Professioni sanitarie
21 Gennaio 2026In audizione alla XII Commissione Affari sociali della Camera, il presidente Diego Catania interviene sul disegno di legge delega con proposte su formazione, Ordini ed equo compenso

Garantire pari riconoscimenti sociali ed economici a tutte le professioni sanitarie ed evitare sperequazioni tra i diversi profili del comparto. È la richiesta avanzata da Diego Catania, presidente della FNO TSRM e PSTRP, nel corso dell’audizione presso la XII Commissione Affari sociali della Camera, nell’ambito dell’esame del disegno di legge delega del Governo sulla riforma delle professioni sanitarie.
Nel suo intervento, Catania ha sottolineato la necessità di “valorizzare e trattare in modo equilibrato tutte le professioni che operano all’interno del Servizio sanitario nazionale, al fine di garantirne pari riconoscimenti sia sul piano sociale che su quello economico”, evidenziando l’obiettivo di evitare sperequazioni tra le professioni del comparto.
Sul fronte della formazione continua, il presidente della Federazione ha richiamato l’esigenza di rivedere l’attuale sistema di aggiornamento professionale, con l’obiettivo di agevolare i professionisti e, al tempo stesso, sostenere gli Ordini che erogano gratuitamente corsi di Educazione continua in medicina in qualità di provider.

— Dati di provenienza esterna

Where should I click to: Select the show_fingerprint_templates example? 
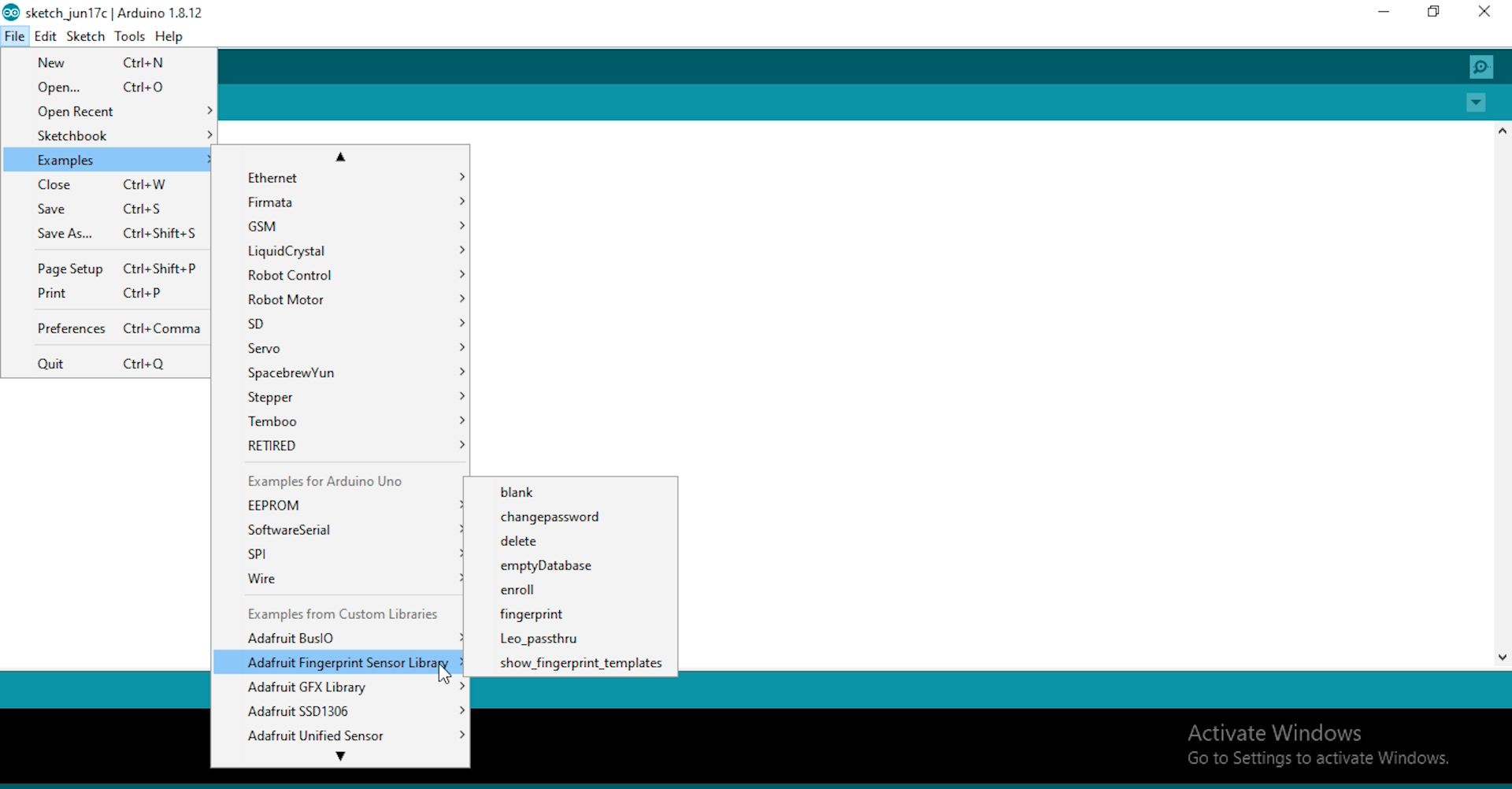tap(581, 662)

Un altro tema affrontato riguarda la semplificazione degli assetti ordinistici. Catania ha indicato la necessità di “sburocratizzare gli Ordini e renderli realmente sussidiari”, eliminando incombenze non sempre funzionali al buon funzionamento e valutando il trasferimento o la ridefinizione di competenze oggi in capo al Ministero della Salute, come la valutazione dei titoli esteri.
Nel corso dell’audizione è stata inoltre ribadita la richiesta di dare piena e concreta attuazione alla normativa vigente in materia di equo compenso, a tutela dei professionisti che esercitano in regime di libera professione.
Tra le proposte inserite nella memoria depositata alla Camera rientrano anche l’attivazione delle lauree magistrali a indirizzo clinico per le professioni sanitarie tecniche, della riabilitazione e della prevenzione, oltre all’adozione di politiche di orientamento rivolte agli studenti delle scuole secondarie di secondo grado per favorire l’iscrizione ai corsi di laurea delle professioni sanitarie.
La Federazione ha infine sollecitato l’emanazione del regolamento degli Ordini e delle Federazioni nazionali, previsto dalla legge 3/2018, e la revisione della CCEPS per renderne più agile il funzionamento.
Catania ha confermato la disponibilità della FNO TSRM e PSTRP a supportare i lavori parlamentari, sia nella fase di discussione del provvedimento sia nella successiva elaborazione dei decreti legislativi attuativi, attraverso il coinvolgimento delle Commissioni di albo nazionali.